◆ 原文:
◇ ◇ ◇ ◇

Find the median of the two sorted arrays. The overall run time complexity should be O(log (m+n)).

You may assume nums1 and nums2 cannot be both empty.

Example 1:

nums1 = [1, 3]
nums2 = [2]

The median is 2.0

Example 2:

nums1 = [1, 2]
nums2 = [3, 4]

The median is (2 + 3)/2 = 2.5

解法:

二分查找,我是按照youtube上花花酱的方法做的。找出leftMax1,leftMax2,rightMin1,rightMin2四个数进行判断,确保左右两边的数的数量等于k/2个。这题关键的点在于,如果到达corner case的时候怎么处理?查阅了很多个解法,发现只要将边界值附上inf和-inf即可避免讨论所有的情况,非常优雅。

◇ ◇ ◇ ◇

(目标所在位置的数据行)

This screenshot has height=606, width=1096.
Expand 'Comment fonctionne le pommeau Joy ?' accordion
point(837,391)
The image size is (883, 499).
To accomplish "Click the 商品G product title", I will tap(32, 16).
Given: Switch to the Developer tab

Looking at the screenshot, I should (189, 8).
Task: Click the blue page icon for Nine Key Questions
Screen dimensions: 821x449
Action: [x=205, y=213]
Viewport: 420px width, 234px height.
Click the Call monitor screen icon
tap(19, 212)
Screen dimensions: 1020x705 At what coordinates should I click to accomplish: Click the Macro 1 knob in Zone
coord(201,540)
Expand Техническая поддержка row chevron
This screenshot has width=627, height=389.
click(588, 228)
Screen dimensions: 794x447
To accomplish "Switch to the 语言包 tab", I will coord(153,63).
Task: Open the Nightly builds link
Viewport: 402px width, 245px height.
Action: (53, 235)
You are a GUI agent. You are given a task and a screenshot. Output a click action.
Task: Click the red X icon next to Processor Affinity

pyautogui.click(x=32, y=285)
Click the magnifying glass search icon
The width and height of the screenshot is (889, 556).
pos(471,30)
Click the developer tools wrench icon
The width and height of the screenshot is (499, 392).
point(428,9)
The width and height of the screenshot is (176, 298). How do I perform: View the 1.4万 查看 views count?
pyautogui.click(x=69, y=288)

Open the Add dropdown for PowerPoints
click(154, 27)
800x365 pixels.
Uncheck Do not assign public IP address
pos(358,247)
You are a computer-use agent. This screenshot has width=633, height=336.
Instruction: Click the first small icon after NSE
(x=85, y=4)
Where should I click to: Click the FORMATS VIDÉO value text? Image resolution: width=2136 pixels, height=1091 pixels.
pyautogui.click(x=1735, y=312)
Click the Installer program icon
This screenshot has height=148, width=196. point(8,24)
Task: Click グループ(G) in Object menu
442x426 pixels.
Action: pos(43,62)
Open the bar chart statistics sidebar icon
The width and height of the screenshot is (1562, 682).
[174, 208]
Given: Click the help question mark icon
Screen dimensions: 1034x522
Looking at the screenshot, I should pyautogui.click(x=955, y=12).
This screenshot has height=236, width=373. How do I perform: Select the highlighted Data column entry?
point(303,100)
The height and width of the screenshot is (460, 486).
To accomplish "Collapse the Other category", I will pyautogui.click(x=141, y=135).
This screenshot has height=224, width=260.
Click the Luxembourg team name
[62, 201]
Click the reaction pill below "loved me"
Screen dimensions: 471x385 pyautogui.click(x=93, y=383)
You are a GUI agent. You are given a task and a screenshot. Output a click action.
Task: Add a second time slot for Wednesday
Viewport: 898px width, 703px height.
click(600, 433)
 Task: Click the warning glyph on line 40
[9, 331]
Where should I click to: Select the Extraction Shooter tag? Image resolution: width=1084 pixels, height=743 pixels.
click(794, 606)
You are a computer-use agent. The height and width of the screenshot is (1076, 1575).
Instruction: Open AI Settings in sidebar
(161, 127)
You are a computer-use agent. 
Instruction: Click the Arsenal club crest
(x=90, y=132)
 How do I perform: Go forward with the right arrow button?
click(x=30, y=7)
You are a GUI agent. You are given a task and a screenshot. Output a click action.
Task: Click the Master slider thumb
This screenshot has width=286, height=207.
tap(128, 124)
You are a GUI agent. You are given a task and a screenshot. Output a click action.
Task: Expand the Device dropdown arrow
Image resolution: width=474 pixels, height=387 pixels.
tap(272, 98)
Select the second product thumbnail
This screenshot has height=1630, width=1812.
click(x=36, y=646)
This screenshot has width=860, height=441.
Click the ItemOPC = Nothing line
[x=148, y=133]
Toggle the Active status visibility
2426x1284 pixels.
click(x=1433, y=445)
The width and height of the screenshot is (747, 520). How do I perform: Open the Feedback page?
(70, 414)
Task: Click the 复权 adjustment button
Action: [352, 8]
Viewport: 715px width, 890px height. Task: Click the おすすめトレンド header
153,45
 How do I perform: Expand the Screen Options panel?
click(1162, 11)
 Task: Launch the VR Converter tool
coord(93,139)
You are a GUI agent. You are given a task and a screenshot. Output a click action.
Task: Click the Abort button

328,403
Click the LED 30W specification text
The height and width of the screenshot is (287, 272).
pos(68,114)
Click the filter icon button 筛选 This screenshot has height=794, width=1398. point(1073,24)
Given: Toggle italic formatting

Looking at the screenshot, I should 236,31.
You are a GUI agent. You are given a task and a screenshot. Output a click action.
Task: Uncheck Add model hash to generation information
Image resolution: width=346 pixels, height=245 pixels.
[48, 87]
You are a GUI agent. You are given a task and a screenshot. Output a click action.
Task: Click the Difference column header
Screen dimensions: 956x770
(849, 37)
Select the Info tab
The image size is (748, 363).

◇ ◇ ◇ ◇

◆ 练习任务:
从原文中摘录一段：自含有“nums1 = [1, 2]”的字句开始，到“免讨论所有的情况,非常优雅。”为止。 这些数据与本练习无关。

◆ 练习解答:
nums1 = [1, 2]
nums2 = [3, 4]

The median is (2 + 3)/2 = 2.5

解法:

二分查找,我是按照youtube上花花酱的方法做的。找出leftMax1,leftMax2,rightMin1,rightMin2四个数进行判断,确保左右两边的数的数量等于k/2个。这题关键的点在于,如果到达corner case的时候怎么处理?查阅了很多个解法,发现只要将边界值附上inf和-inf即可避免讨论所有的情况,非常优雅。